INSTRUCTIONS TO FOLLOW:
What is needed is an exact reproduction of the lines in the records below, starting at the line with "Given: Click the 百度 variable tag in step 2" and ending at the line with "Collapse the Styles panel triangle", both included, and nothing else; pictures stay out.

DATA SHOWN:

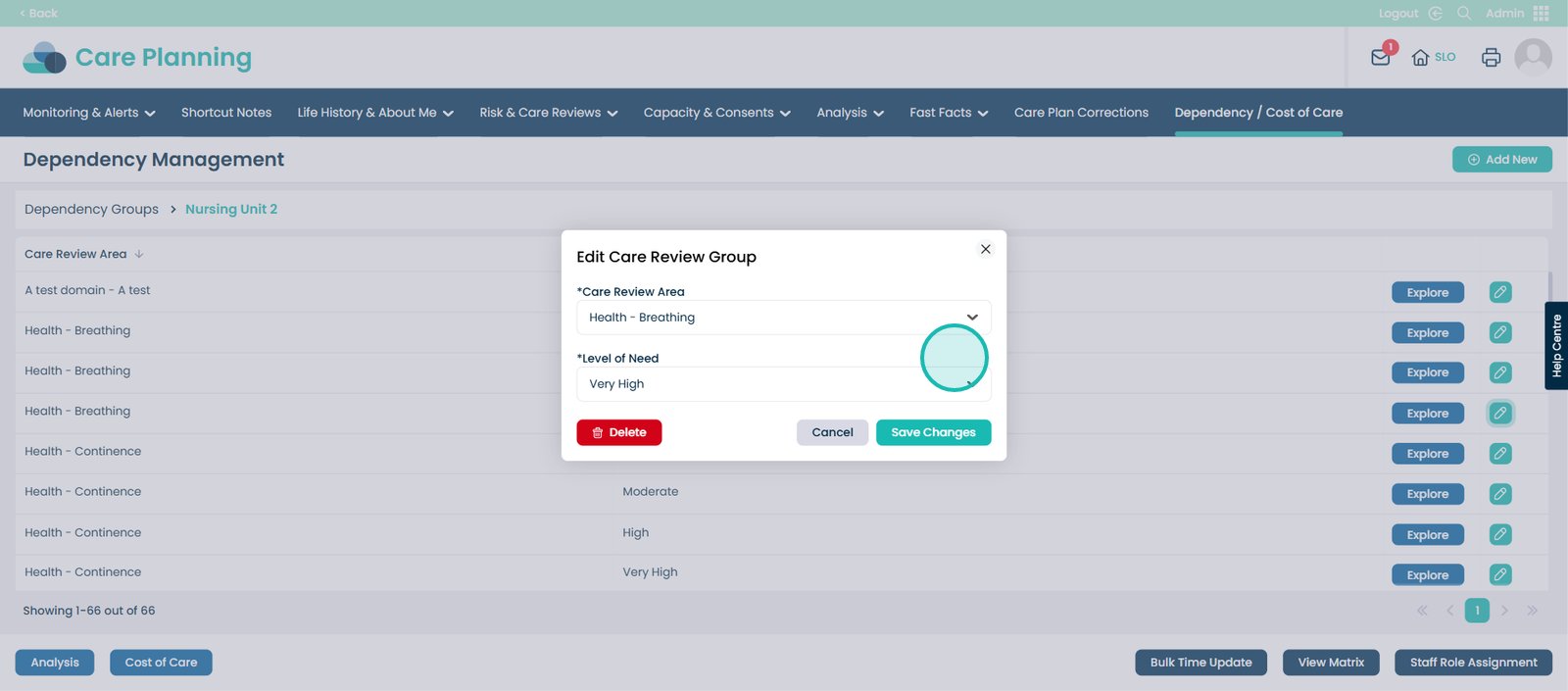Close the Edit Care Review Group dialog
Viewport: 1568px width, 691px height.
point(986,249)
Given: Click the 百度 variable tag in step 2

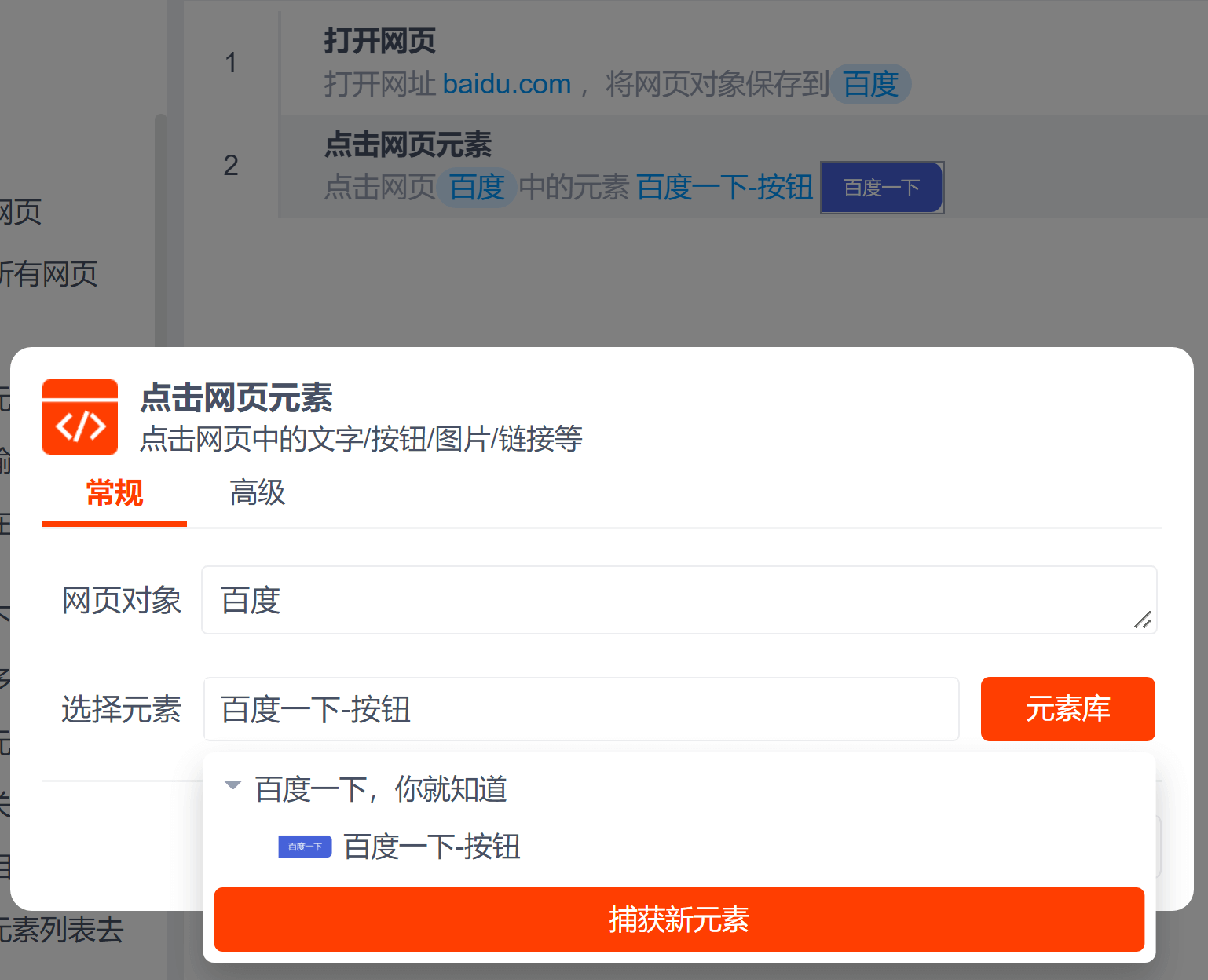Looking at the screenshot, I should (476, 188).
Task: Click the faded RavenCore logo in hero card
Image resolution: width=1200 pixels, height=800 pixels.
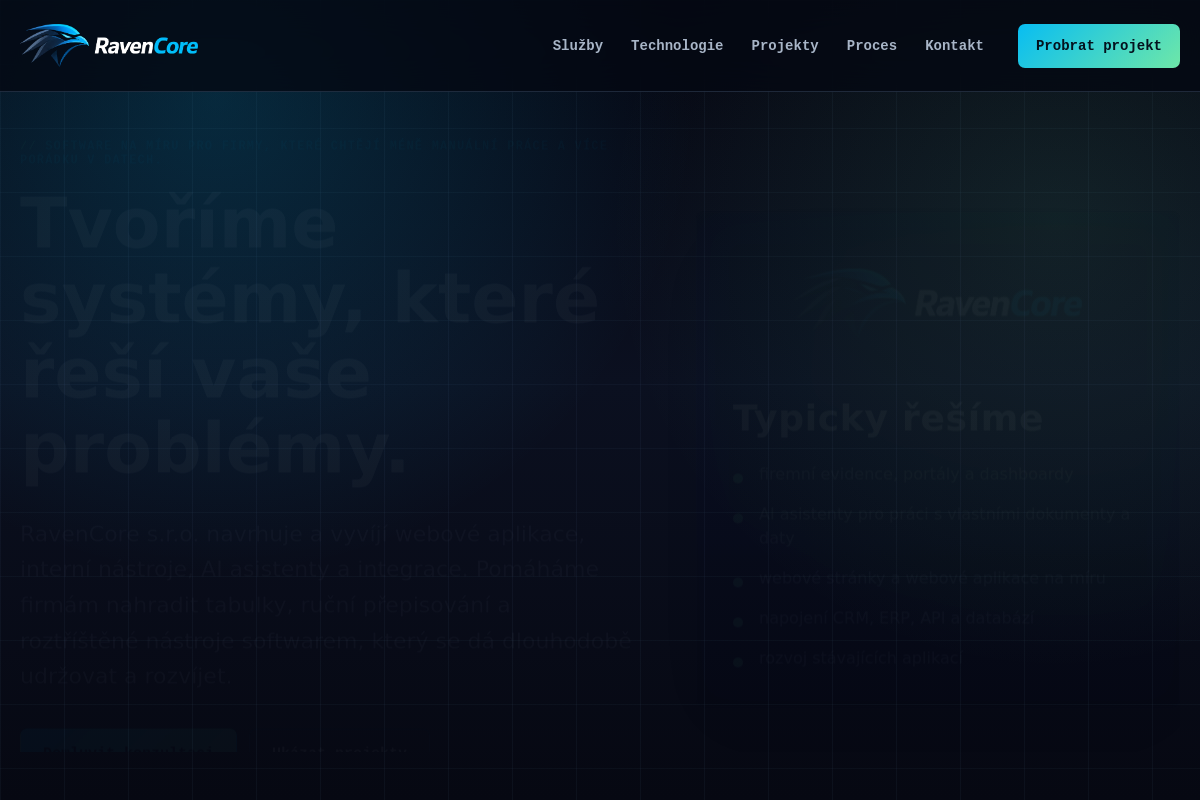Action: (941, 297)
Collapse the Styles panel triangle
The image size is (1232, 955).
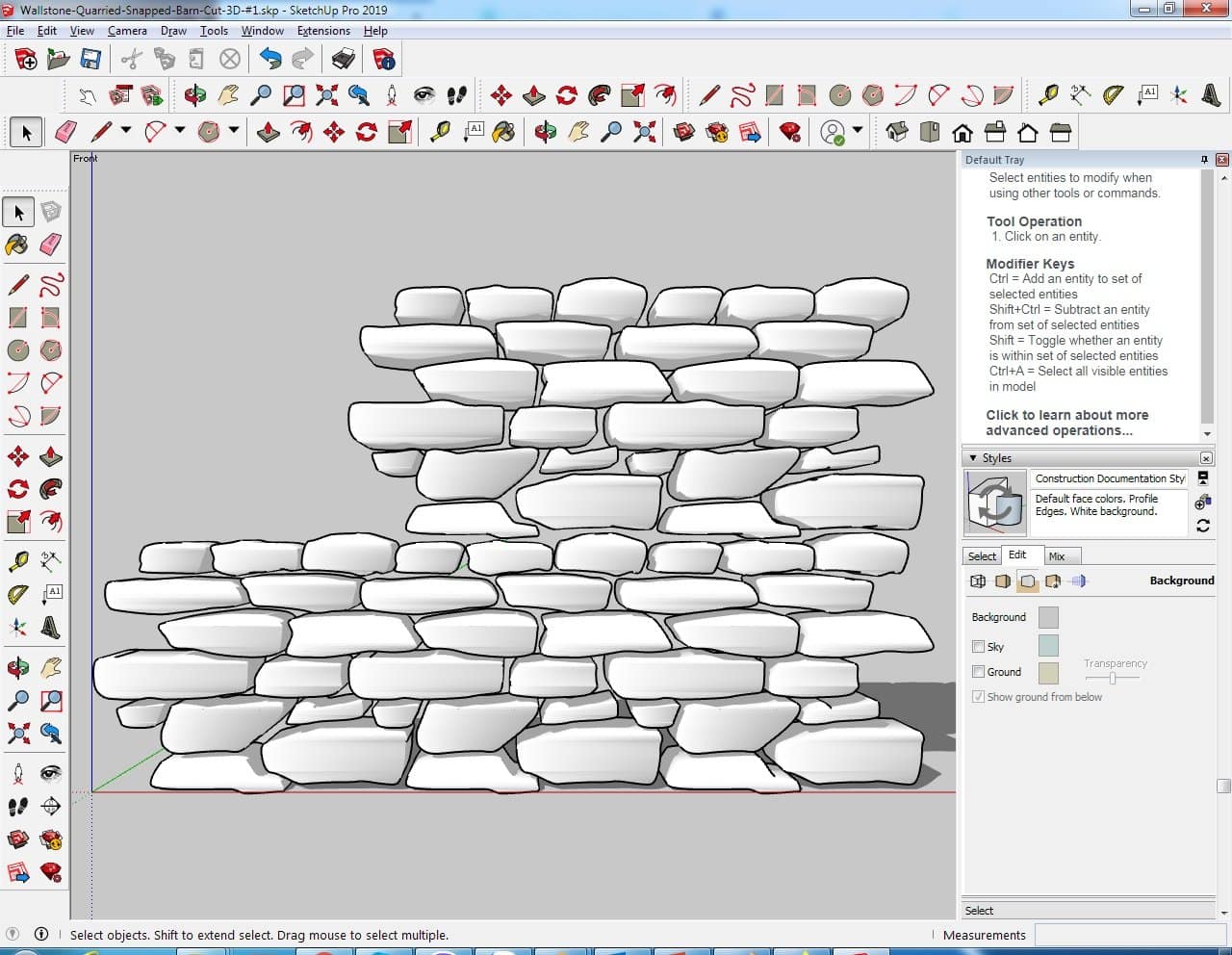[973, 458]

==

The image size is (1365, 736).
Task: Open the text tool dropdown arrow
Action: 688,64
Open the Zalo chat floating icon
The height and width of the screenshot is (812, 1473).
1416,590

THE ANSWER:
Given: Click the 百度 variable tag in step 2

Looking at the screenshot, I should (476, 188).
Task: Click the faded RavenCore logo in hero card
Image resolution: width=1200 pixels, height=800 pixels.
Action: (941, 297)
Collapse the Styles panel triangle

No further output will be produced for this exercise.